In the purest sense of the word, a roadside attraction was something that would cause a motorist to pull off the road and spend money.  Florida used to be full of these attractions, and they ranged from St. Augustine’s Fountain of Youth to gator wrestling in the Everglades to the Bluebird of Happiness in Vilano Beach.

Once the motorist was reeled in by a dazzling display of lights or by sensationalized billboard language, he’d be captive to cheap thrill and would easily spend his hard-won cash on entertainment or on merchandise.  As air travel eclipsed driving and as the interstate bypassed smaller roads, the attractions fell into disrepair or vanished completely. There are very few examples of roadside attractions operating in Florida, and of those that still function, many are in dire financial straits.  Where the state has taken over, the attraction limps along from year to year, always skirting closure and a dwindling number of visitors. 
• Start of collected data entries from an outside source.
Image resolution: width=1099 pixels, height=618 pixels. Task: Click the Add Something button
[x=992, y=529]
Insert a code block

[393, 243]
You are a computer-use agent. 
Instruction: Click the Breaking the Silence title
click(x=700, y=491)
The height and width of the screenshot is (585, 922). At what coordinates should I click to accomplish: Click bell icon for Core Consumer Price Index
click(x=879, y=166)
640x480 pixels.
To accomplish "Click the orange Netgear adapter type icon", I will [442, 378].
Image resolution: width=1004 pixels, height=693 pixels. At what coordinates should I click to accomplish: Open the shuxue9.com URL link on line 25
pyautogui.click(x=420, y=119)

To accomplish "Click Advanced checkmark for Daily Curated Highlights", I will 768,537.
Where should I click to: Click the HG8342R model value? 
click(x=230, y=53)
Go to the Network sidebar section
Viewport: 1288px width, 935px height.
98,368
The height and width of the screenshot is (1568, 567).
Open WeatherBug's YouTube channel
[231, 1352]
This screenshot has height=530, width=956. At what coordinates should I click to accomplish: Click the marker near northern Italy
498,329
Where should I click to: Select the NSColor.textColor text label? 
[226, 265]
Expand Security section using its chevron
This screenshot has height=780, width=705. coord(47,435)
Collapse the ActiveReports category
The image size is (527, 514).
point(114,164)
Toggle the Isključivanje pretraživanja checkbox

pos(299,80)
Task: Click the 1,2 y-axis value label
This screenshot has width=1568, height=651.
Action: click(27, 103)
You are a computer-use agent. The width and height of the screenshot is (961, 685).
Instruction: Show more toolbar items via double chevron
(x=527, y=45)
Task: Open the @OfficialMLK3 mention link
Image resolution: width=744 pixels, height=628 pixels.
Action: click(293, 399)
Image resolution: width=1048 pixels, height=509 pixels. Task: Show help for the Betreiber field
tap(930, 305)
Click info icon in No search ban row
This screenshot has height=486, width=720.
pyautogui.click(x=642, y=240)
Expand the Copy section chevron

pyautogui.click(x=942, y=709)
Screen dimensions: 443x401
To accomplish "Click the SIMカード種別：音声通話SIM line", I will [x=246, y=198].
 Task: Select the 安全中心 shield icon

For personal purposes, I’ve expanded the definition of roadside attraction to include anything that is incongruous and is at odds with its setting.  A prime example is the subsonic “light attack” A 7-A Corsair II that sits proudly outside an elementary school in High Springs.  The jet was loaned to the school in 1995 by the National Museum of Naval Aviation in Pensacola, and, according to a small bronze plaque, “its training mission (is) to inspire kids.”

I hope it has inspired kids to become aircraft designers instead of  pilots for the war machine.